Problem requirements: Only those lines in the data below from the line containing "Polityka prywatności (67, 2439)" through the line containing "Media (745, 82)", both included, should be restated word for word.

Entries shown Start Marker

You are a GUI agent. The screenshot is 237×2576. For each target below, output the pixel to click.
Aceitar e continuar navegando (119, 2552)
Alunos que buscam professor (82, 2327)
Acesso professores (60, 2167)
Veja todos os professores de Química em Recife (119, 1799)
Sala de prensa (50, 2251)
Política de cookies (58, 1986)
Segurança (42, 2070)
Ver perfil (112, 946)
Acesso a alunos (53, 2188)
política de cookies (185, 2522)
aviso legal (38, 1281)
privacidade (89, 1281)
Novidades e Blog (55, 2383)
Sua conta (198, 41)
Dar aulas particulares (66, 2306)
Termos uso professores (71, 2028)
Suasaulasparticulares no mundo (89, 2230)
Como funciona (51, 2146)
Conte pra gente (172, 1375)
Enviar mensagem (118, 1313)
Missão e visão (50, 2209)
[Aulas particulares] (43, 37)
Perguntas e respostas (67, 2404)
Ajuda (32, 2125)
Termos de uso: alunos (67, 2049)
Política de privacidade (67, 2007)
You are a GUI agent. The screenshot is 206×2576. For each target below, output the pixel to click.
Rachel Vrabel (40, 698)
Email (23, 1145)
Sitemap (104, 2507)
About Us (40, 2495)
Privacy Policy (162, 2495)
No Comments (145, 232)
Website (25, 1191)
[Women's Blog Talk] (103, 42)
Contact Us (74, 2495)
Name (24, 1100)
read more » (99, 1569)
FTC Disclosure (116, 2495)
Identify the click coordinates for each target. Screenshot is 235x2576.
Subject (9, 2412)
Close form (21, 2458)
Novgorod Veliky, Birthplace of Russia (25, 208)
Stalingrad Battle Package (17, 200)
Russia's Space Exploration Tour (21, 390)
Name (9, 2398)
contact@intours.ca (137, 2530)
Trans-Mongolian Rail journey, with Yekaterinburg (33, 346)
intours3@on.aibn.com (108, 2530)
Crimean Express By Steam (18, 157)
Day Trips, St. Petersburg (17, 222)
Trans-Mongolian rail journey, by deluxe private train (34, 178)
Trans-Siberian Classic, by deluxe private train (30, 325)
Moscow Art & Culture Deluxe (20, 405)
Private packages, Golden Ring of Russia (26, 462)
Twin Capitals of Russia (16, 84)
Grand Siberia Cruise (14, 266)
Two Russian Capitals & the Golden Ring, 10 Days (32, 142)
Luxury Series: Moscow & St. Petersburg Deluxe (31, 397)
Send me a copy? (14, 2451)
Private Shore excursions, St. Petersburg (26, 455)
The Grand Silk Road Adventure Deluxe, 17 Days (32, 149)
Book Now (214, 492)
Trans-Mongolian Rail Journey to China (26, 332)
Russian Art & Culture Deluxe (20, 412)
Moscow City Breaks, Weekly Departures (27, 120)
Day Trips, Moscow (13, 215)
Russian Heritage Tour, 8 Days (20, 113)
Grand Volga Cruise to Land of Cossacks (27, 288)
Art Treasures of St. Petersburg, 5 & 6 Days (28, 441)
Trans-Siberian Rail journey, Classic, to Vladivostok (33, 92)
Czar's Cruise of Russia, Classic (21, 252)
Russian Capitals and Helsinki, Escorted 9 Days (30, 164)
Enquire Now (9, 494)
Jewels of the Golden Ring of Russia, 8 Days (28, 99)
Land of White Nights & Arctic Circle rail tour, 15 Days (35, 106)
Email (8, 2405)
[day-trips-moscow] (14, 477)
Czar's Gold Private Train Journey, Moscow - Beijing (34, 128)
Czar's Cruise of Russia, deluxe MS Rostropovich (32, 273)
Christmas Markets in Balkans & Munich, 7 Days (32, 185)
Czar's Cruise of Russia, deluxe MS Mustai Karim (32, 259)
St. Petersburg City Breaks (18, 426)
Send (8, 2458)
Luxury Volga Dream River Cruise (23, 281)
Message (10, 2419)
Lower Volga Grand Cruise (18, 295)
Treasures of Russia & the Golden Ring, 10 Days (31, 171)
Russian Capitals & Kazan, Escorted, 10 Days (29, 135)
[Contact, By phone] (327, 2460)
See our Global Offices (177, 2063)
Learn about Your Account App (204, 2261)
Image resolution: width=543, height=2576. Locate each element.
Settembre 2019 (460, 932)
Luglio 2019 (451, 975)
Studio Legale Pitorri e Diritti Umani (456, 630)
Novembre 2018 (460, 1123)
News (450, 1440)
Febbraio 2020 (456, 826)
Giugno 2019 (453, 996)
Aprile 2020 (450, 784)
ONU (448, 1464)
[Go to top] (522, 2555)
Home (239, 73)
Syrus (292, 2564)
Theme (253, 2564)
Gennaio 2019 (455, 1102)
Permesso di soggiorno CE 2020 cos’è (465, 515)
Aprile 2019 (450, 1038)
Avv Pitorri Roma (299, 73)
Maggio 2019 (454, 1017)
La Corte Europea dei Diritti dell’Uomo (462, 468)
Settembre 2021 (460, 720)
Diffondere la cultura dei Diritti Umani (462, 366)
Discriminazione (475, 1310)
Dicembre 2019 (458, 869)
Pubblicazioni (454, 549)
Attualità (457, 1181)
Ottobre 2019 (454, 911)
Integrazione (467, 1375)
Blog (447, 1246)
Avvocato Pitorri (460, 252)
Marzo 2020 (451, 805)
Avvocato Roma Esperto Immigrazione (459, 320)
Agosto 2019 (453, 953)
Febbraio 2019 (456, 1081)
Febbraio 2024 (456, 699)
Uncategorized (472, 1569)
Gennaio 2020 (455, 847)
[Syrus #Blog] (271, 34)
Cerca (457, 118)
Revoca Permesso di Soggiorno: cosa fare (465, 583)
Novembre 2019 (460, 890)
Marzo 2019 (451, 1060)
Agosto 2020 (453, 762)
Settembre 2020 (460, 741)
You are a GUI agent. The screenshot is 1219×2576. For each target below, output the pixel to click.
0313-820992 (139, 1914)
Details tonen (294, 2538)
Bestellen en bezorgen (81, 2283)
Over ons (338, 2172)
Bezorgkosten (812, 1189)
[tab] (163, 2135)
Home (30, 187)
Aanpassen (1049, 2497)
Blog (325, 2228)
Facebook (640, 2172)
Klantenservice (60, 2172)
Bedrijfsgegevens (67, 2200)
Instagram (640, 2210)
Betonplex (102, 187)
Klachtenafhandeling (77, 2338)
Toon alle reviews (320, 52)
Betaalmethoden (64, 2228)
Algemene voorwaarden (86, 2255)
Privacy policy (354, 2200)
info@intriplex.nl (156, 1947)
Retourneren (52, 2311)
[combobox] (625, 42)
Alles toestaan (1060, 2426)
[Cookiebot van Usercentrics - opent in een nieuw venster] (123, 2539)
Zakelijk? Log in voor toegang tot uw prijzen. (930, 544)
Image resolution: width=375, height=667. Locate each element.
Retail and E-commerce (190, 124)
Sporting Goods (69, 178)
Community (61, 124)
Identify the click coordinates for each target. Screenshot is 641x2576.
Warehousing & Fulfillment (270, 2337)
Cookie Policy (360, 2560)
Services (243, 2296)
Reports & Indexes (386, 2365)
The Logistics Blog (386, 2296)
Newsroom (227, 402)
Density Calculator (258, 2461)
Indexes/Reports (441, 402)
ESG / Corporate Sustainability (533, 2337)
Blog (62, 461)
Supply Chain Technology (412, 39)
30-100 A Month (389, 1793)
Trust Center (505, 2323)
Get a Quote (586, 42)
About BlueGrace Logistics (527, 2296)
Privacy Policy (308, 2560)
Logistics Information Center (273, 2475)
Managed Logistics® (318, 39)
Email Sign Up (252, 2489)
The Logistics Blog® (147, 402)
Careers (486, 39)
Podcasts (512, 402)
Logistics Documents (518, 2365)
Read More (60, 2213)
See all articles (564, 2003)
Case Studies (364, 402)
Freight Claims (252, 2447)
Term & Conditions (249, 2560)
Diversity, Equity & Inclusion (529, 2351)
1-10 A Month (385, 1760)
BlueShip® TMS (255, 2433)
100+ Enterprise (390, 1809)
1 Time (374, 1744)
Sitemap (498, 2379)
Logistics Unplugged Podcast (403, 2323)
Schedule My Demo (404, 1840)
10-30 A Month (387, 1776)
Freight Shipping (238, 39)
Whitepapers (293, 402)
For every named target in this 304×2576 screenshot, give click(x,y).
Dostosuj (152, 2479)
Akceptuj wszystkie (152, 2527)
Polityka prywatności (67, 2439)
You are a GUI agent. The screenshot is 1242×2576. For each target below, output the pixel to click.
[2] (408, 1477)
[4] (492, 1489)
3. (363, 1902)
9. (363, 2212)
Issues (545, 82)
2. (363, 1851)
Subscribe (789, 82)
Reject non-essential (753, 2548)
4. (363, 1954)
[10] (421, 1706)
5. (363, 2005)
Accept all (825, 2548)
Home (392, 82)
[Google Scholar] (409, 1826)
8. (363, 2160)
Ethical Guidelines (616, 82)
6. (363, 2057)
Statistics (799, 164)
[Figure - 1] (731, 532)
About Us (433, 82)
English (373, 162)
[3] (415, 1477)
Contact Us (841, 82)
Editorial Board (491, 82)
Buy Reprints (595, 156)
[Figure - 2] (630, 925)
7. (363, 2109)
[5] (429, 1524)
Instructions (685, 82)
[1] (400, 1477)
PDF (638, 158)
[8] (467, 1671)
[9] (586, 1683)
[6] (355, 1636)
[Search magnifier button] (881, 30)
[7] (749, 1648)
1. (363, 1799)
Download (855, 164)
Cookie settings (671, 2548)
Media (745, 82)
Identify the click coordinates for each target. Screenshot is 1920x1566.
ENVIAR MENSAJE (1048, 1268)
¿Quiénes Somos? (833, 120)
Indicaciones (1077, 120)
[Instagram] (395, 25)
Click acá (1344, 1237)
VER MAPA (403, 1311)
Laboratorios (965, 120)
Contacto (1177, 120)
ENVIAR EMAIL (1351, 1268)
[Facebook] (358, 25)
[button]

Entries shown End Marker

Task solution:
Polityka prywatności (67, 2439)
You are a GUI agent. The screenshot is 1242×2576. For each target below, output the pixel to click.
[2] (408, 1477)
[4] (492, 1489)
3. (363, 1902)
9. (363, 2212)
Issues (545, 82)
2. (363, 1851)
Subscribe (789, 82)
Reject non-essential (753, 2548)
4. (363, 1954)
[10] (421, 1706)
5. (363, 2005)
Accept all (825, 2548)
Home (392, 82)
[Google Scholar] (409, 1826)
8. (363, 2160)
Ethical Guidelines (616, 82)
6. (363, 2057)
Statistics (799, 164)
[Figure - 1] (731, 532)
About Us (433, 82)
English (373, 162)
[3] (415, 1477)
Contact Us (841, 82)
Editorial Board (491, 82)
Buy Reprints (595, 156)
[Figure - 2] (630, 925)
7. (363, 2109)
[5] (429, 1524)
Instructions (685, 82)
[1] (400, 1477)
PDF (638, 158)
[8] (467, 1671)
[9] (586, 1683)
[6] (355, 1636)
[Search magnifier button] (881, 30)
[7] (749, 1648)
1. (363, 1799)
Download (855, 164)
Cookie settings (671, 2548)
Media (745, 82)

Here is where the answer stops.